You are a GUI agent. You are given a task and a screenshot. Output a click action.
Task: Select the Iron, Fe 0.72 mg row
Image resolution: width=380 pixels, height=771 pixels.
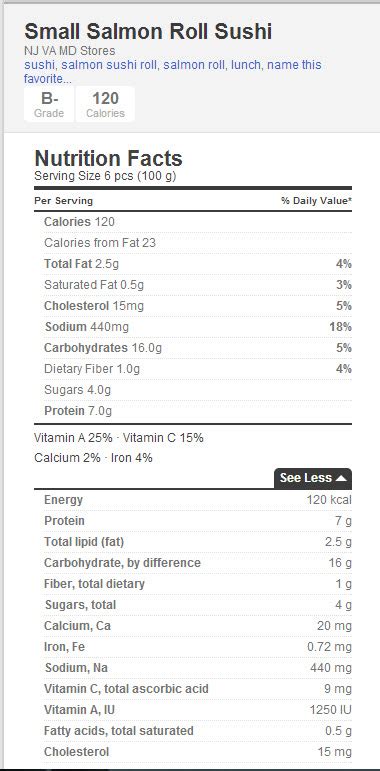(193, 647)
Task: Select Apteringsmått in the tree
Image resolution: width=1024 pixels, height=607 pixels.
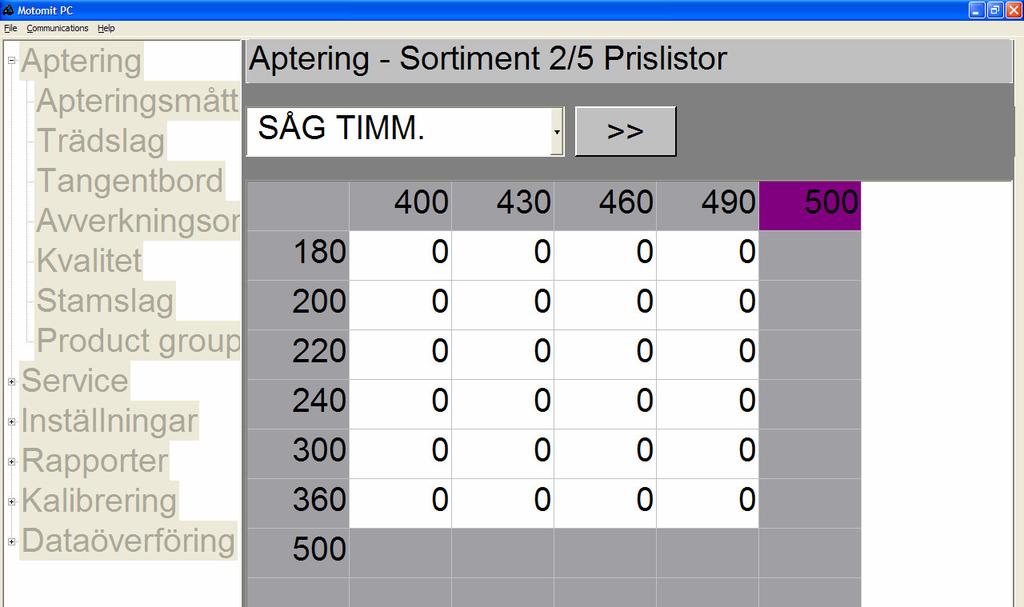Action: [x=137, y=101]
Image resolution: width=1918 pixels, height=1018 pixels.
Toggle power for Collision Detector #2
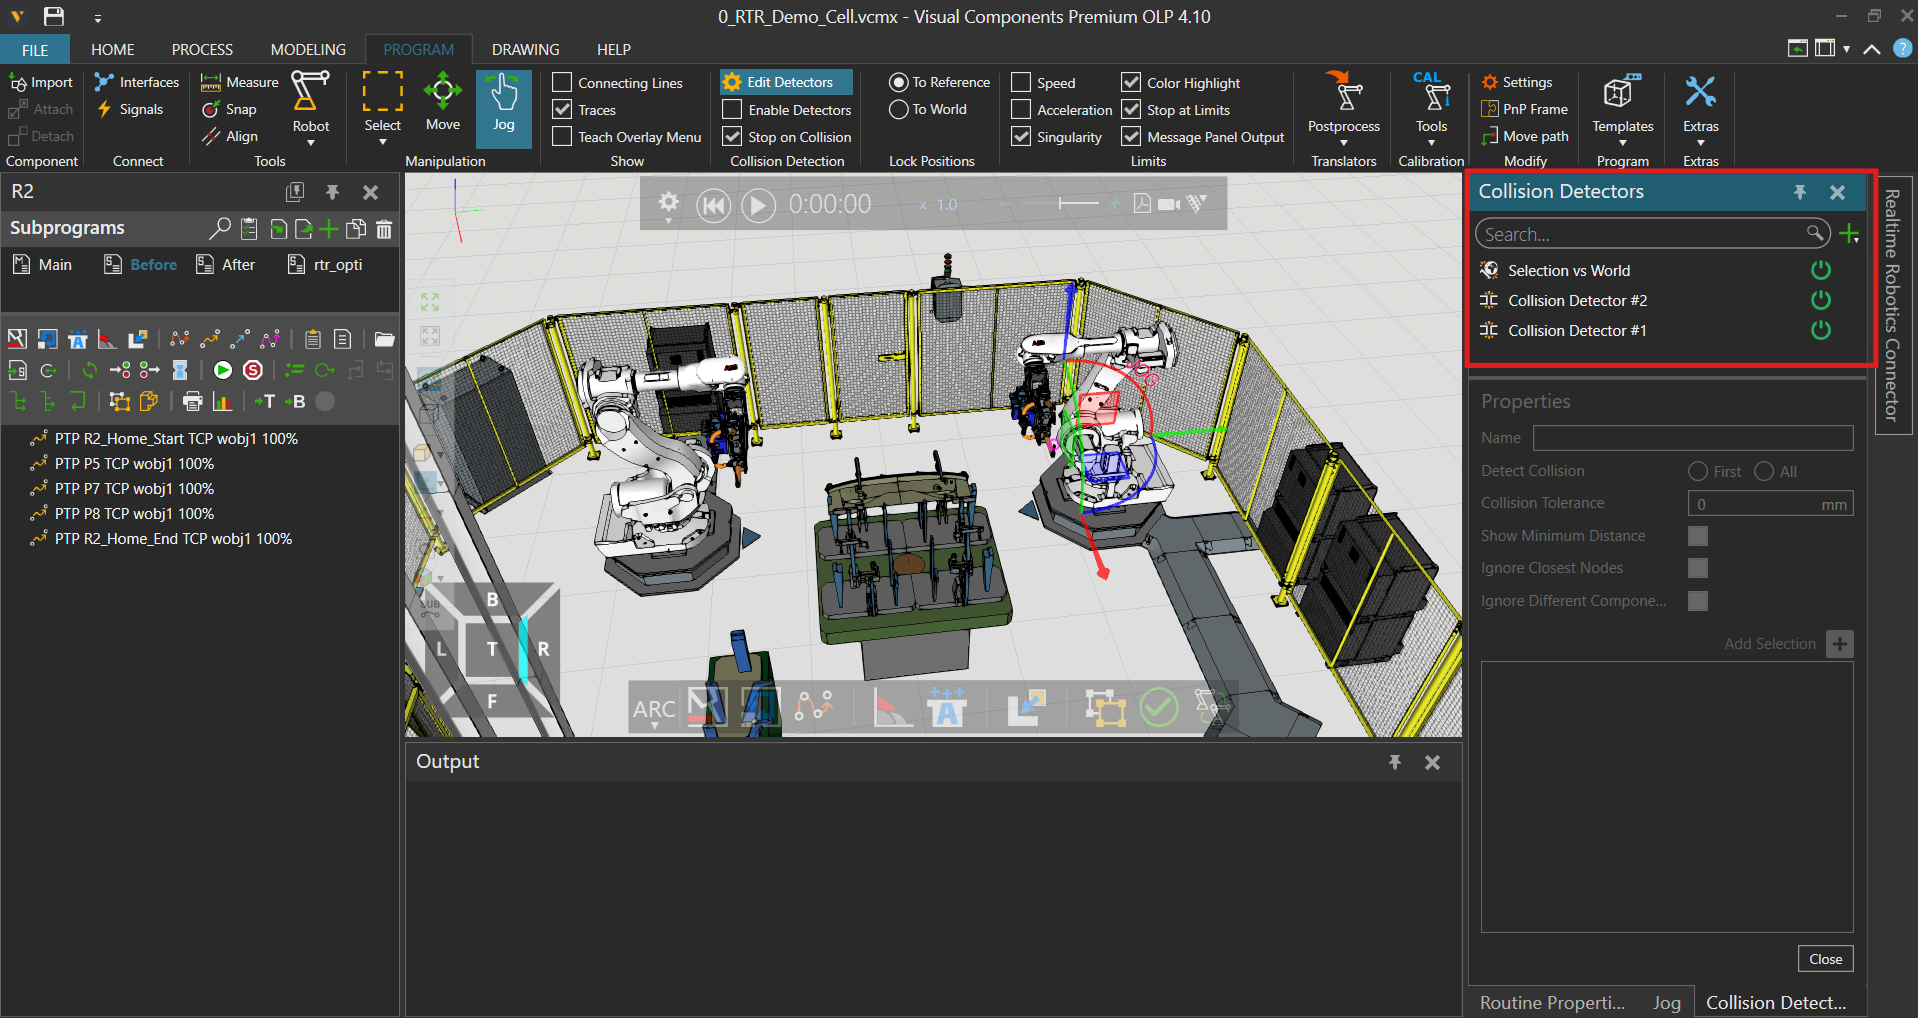point(1820,300)
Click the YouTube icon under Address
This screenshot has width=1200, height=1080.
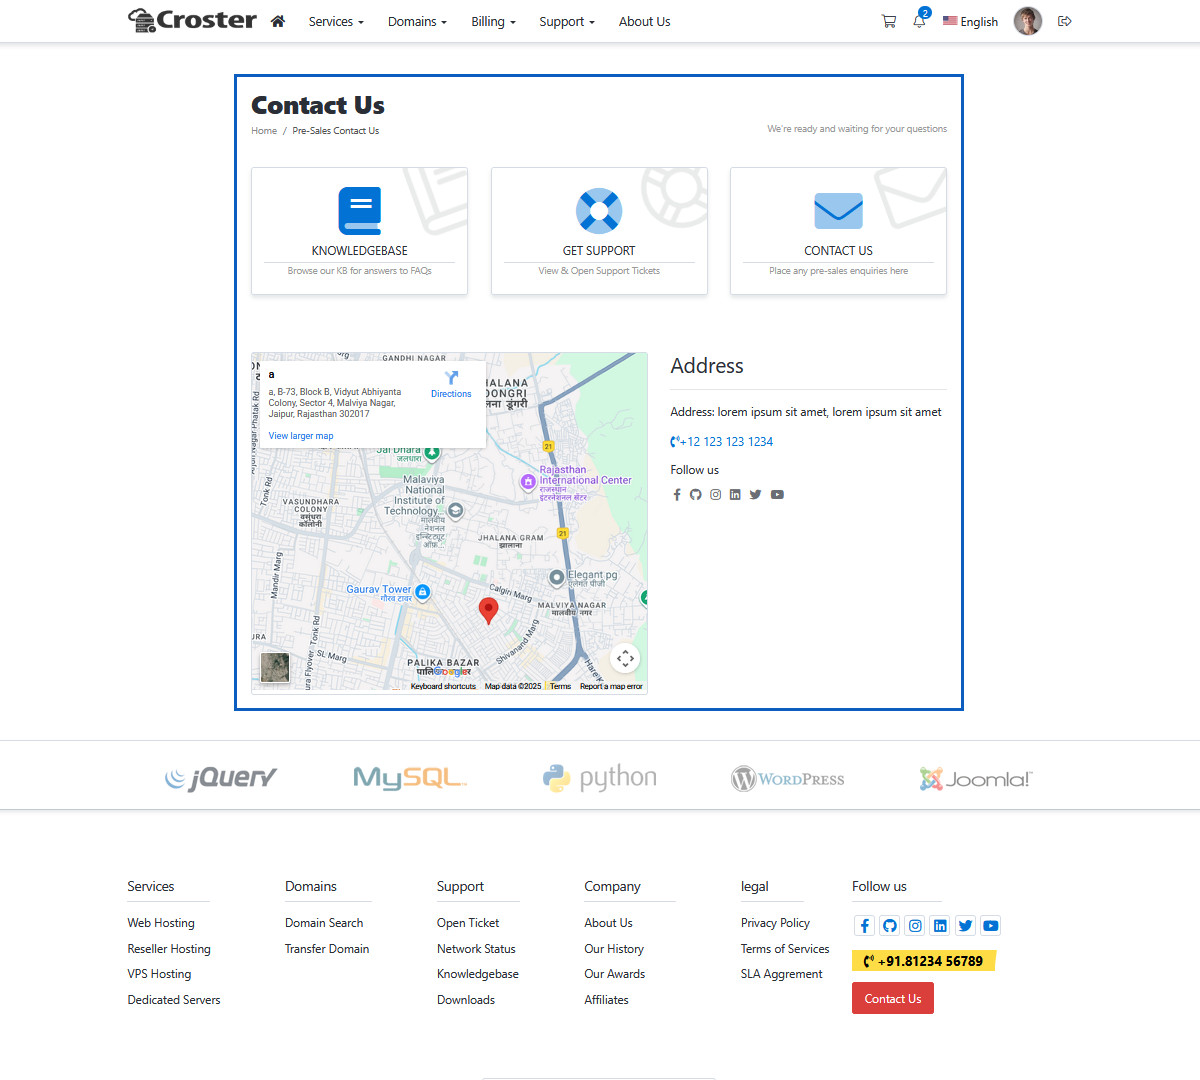point(777,495)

####

The problem: Show every line above that contains the string "resolution", matching case exactly.

Full answer:
Image resolution: width=380 pixels, height=771 pixels.
Image resolution: width=1024 pixels, height=607 pixels.
Image resolution: width=1918 pixels, height=1018 pixels.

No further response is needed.